Element and text location data:

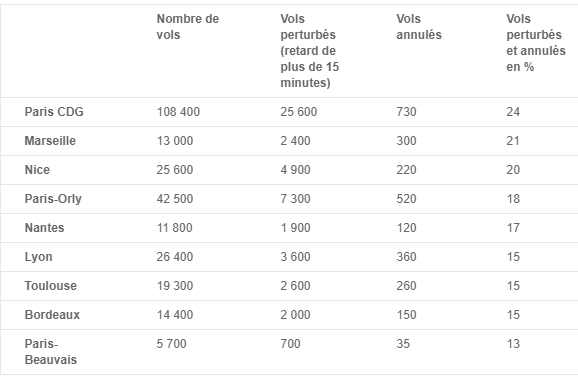Select the 'Vols perturbés et annulés en %' header
578x379 pixels.
536,43
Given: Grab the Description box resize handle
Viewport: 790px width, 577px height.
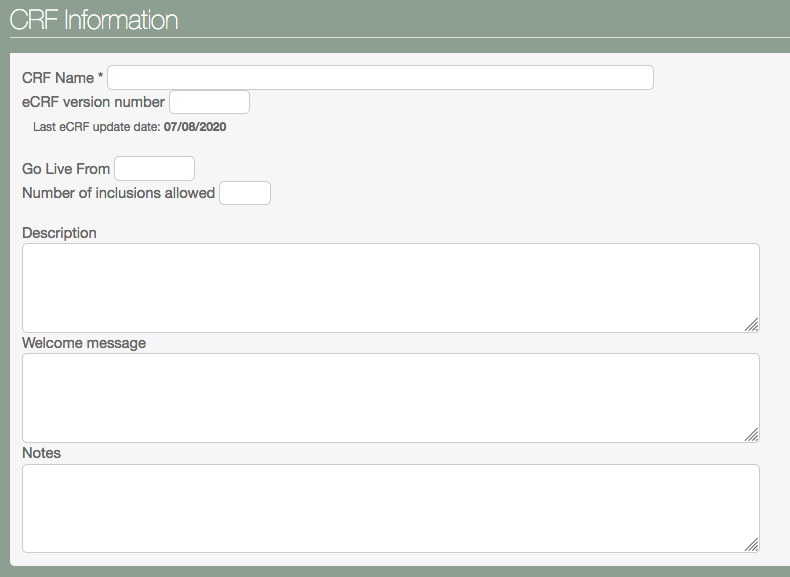Looking at the screenshot, I should (x=752, y=324).
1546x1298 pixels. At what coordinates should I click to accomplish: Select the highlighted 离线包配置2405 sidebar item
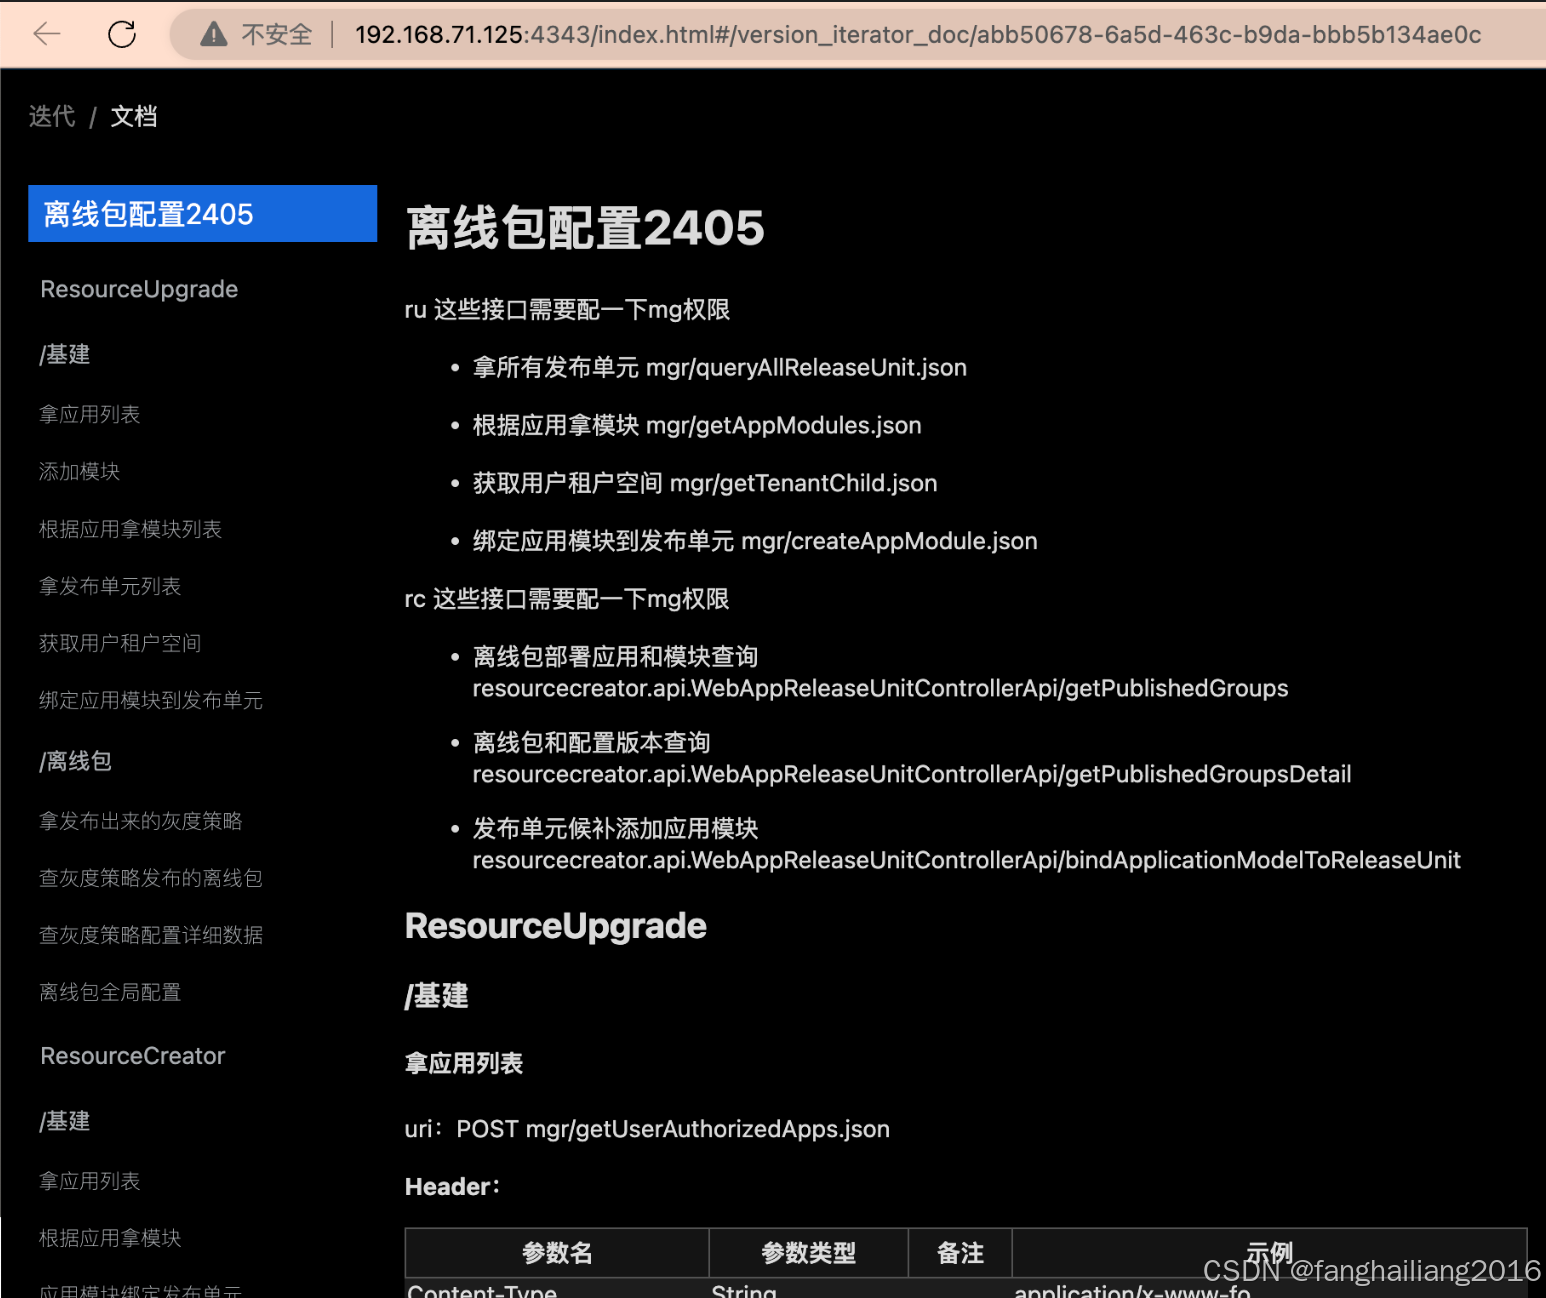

| Directions |
Reproduce the lines above word for word, leaving out the pictures.

| Exercise solution |
Select the 'Vols perturbés et annulés en %' header
578x379 pixels.
536,43
Given: Grab the Description box resize handle
Viewport: 790px width, 577px height.
Looking at the screenshot, I should (x=752, y=324).
1546x1298 pixels. At what coordinates should I click to accomplish: Select the highlighted 离线包配置2405 sidebar item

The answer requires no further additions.